20. Invoquant l’article 8 de la Convention, les requérants soutiennent que la répression pénale du recours, même entre adultes consentants et même dans des espaces purement privés, à des prestations sexuelles contre rémunération porte radicalement atteinte au droit au respect de la vie privée des personnes prostituées et de leurs clients en ce qu’il comprend le droit à l’autonomie personnelle et à la liberté sexuelle.
EN DROIT
- Jonction des requêtes
21. Compte tenu de la similitude des requêtes, la Cour estime approprié de les examiner conjointement en une seule décision.

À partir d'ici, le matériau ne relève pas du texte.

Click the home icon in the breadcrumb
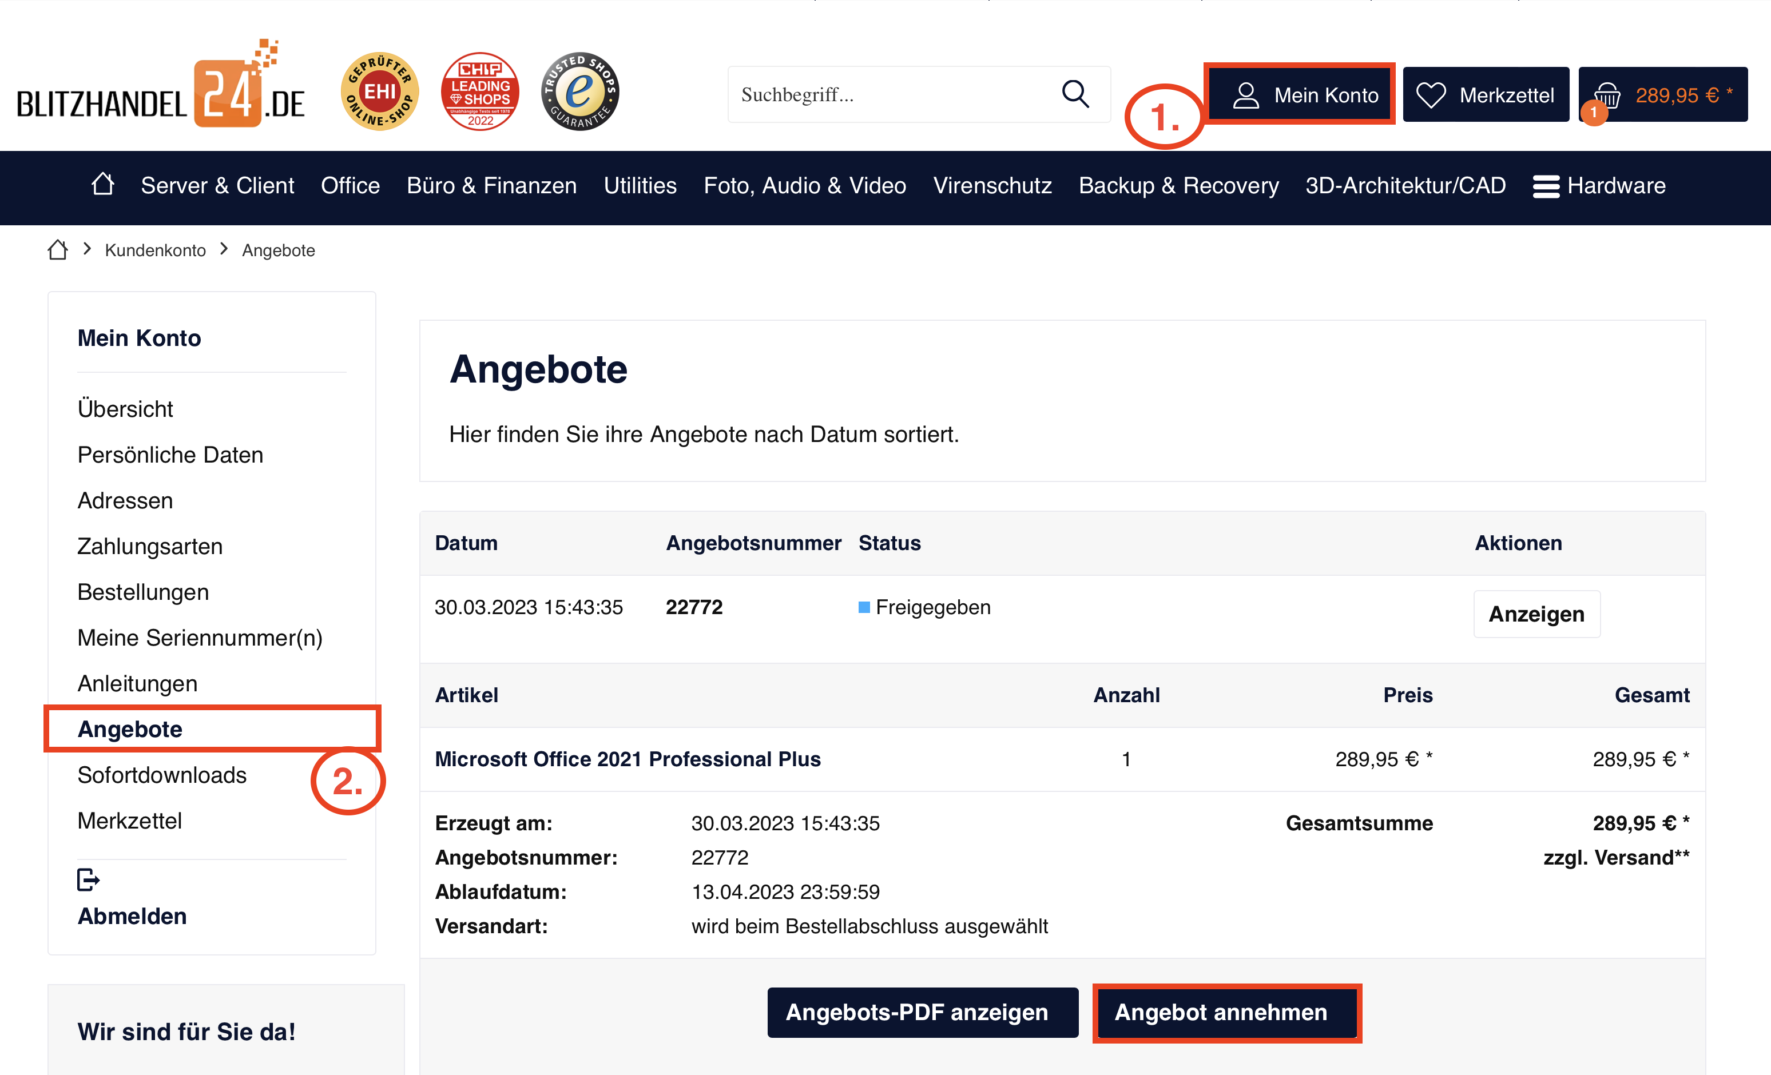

- Sur la violation alléguée des articles 2, 3 et 8 de la Convention
22. Les requérants invoquent les articles 2, 3 et 8 de la Convention, aux termes desquels :
Article 2
« 1. Le droit de toute personne à la vie est protégé par la loi. La mort ne peut être infligée à quiconque intentionnellement, sauf en exécution d’une sentence capitale prononcée par un tribunal au cas où le délit est puni de cette peine par la loi.

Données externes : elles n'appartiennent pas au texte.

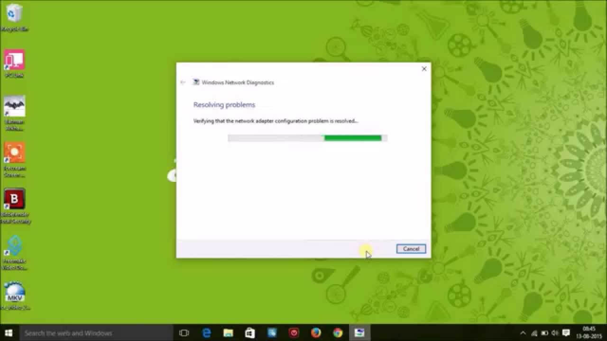Launch Firefox from the taskbar
The width and height of the screenshot is (607, 341).
click(x=316, y=333)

2. La mort n’est pas considérée comme infligée en violation de cet article dans les cas où elle résulterait d’un recours à la force rendu absolument nécessaire :
a) pour assurer la défense de toute personne contre la violence illégale ;
b) pour effectuer une arrestation régulière ou pour empêcher l’évasion d’une personne régulièrement détenue ;
c) pour réprimer, conformément à la loi, une émeute ou une insurrection. »
Article 3
« Nul ne peut être soumis à la torture ni à des peines ou traitements inhumains ou dégradants. »
Article 8
« 1. Toute personne a droit au respect de sa vie privée et familiale, de son domicile et de sa correspondance.
2. Il ne peut y avoir ingérence d’une autorité publique dans l’exercice de ce droit que pour autant que cette ingérence est prévue par la loi et qu’elle constitue une mesure qui, dans une société démocratique, est nécessaire à la sécurité nationale, à la sûreté publique, au bien‑être économique du pays, à la défense de l’ordre et à la prévention des infractions pénales, à la protection de la santé ou de la morale, ou à la protection des droits et libertés d’autrui. »
- Sur la qualité de victime des requérants
- Thèses des parties
a) Le Gouvernement
23. Le Gouvernement estime que les requérants ne peuvent se dire victimes, au sens de l’article 34 de la Convention.
24. Il souligne tout d’abord que les dispositions pénales dénoncées ne visent pas les personnes prostituées, mais les clients de celles-ci. Il précise que le législateur a souhaité modifier la physionomie de la prostitution en créant une infraction à la charge du client et en supprimant l’infraction de racolage à la charge de la personne prostituée, et montrer ainsi que le délinquant était le client plutôt que la personne prostituée. Il fait valoir que la grande majorité des personnes prostituées en France sont soumises à des réseaux de traite d’êtres humains et de proxénétisme (il renvoie à cet égard aux travaux préparatoires), et qu’en interdisant et réprimant l’achat d’actes sexuels, le législateur a entendu prendre les mesures nécessaires à la sauvegarde de la dignité des personnes. Ce serait apparu comme le moyen le plus approprié pour lutter efficacement contre la prostitution subie ou pratiquée sous la contrainte, attentatoire à la dignité de la personne. Le Gouvernement observe ainsi que les requérants, qui exercent l’activité de prostitution, et qui ne sont pas visés par les dispositions qu’ils dénoncent, ne peuvent être considérés comme victimes au sens de la jurisprudence.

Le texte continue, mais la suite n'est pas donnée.